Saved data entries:
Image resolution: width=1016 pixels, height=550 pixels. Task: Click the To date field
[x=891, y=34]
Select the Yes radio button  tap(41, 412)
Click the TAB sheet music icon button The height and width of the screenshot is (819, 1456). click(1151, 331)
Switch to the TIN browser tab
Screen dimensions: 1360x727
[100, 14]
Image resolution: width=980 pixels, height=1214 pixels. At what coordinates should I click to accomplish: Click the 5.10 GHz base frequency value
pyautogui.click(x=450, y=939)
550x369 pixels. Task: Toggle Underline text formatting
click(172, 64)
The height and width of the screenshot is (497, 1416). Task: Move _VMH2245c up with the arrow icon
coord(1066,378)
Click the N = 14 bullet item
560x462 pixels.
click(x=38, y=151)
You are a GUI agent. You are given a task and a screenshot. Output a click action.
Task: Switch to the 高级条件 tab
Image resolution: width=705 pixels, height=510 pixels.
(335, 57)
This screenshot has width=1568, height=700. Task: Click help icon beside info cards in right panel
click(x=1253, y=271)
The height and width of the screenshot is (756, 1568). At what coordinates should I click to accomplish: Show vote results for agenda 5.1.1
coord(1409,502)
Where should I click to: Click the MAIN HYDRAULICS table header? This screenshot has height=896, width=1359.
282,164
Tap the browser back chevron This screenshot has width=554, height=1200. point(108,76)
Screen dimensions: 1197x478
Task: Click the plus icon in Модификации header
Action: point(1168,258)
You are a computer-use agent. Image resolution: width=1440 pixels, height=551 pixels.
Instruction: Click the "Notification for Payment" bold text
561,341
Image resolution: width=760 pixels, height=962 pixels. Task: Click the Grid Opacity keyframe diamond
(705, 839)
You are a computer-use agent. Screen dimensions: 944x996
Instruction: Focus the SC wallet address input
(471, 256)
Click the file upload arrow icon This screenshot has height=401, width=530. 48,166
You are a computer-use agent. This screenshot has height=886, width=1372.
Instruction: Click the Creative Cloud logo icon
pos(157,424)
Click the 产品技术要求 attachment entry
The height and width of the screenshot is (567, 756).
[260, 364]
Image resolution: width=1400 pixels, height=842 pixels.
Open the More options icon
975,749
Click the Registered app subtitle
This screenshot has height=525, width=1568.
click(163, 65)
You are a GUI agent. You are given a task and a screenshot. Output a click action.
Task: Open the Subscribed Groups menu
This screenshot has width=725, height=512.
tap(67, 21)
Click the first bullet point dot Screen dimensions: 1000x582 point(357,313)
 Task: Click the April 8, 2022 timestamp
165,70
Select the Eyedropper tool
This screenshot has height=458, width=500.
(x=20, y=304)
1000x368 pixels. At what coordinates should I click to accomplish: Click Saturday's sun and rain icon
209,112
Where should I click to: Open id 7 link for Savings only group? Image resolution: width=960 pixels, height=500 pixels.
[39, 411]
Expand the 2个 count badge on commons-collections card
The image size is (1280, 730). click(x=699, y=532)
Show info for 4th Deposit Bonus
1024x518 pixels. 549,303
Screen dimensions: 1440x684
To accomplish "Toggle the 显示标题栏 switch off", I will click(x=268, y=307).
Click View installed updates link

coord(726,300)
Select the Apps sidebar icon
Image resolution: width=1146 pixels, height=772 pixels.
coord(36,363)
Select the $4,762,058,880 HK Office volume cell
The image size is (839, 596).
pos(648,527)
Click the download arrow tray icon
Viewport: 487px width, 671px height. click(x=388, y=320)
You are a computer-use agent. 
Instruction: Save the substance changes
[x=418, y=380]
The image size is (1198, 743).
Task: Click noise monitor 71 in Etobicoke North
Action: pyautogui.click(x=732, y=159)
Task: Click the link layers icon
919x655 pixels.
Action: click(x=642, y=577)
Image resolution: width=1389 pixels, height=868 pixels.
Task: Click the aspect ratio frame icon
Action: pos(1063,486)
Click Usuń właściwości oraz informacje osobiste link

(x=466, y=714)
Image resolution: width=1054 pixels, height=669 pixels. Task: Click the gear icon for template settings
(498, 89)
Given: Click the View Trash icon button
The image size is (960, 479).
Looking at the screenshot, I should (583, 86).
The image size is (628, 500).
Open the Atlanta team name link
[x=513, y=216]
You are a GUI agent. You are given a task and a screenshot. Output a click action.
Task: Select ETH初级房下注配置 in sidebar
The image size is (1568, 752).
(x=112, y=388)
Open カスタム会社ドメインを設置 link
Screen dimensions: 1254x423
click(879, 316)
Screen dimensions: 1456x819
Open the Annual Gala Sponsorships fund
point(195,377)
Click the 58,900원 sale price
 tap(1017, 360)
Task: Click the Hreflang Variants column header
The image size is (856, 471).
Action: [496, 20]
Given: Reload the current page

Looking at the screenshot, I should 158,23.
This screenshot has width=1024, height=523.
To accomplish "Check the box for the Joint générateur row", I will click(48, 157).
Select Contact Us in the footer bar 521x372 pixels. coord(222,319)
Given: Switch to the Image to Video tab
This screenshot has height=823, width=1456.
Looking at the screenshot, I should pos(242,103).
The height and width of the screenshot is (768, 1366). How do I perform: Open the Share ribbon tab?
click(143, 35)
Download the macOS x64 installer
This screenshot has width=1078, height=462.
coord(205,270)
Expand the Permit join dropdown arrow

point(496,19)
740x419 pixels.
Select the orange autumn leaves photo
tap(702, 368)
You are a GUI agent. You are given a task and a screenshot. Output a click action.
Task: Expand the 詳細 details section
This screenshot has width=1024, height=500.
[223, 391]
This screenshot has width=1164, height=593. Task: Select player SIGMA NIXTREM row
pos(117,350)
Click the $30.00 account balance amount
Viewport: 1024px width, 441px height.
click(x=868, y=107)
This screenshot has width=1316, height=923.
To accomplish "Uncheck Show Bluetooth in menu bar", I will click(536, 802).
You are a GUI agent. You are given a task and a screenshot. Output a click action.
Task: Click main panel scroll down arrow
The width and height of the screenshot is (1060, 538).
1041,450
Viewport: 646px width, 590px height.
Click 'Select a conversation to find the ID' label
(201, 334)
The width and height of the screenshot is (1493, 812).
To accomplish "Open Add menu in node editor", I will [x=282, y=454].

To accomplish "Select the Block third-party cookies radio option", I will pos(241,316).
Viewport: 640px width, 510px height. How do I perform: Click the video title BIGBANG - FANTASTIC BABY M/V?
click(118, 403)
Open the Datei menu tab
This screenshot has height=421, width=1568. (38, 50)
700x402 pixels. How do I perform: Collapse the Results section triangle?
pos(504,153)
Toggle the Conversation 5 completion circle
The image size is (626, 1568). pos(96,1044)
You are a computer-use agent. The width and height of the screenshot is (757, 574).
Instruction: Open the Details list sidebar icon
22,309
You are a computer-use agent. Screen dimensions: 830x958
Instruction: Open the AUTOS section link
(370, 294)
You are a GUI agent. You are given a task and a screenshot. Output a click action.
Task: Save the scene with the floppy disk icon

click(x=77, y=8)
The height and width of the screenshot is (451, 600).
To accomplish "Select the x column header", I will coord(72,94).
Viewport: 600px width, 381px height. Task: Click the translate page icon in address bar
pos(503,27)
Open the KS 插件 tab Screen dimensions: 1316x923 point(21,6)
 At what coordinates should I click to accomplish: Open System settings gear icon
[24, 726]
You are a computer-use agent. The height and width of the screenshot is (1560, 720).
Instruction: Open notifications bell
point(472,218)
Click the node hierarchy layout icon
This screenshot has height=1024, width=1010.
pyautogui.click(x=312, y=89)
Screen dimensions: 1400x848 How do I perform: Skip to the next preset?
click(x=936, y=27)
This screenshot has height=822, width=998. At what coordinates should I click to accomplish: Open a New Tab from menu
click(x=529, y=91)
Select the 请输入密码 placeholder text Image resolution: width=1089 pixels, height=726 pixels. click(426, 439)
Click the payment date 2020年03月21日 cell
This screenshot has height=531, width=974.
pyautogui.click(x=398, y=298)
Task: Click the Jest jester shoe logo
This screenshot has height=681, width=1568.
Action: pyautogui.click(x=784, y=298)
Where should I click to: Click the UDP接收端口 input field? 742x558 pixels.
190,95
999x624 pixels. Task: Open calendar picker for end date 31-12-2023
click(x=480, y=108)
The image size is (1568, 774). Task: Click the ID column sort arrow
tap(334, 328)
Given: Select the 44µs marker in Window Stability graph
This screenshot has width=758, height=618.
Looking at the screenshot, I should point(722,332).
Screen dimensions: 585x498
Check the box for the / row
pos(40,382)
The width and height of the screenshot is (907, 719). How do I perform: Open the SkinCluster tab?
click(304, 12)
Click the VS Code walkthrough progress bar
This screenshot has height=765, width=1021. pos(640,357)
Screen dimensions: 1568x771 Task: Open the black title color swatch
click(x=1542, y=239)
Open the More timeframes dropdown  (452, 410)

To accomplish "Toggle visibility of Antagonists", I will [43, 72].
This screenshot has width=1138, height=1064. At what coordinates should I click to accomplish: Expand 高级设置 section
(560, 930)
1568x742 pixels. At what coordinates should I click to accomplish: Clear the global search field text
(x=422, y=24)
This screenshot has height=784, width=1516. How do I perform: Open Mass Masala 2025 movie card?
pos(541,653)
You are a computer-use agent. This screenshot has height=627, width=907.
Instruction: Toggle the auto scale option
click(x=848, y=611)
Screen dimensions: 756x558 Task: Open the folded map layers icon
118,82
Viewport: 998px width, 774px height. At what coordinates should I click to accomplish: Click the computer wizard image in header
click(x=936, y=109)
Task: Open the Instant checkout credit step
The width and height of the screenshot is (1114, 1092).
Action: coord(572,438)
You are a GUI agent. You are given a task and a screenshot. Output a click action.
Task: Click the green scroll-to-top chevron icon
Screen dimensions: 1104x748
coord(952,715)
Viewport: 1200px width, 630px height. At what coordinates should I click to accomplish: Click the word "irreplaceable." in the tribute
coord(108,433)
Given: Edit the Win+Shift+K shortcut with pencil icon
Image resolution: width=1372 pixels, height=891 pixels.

• [WHAT IS NEEDED] Pick out all lines from the data above in which the word "node" appears.

• [ANSWER TO THE PROBLEM]
To accomplish "Open Add menu in node editor", I will [x=282, y=454].
Click the node hierarchy layout icon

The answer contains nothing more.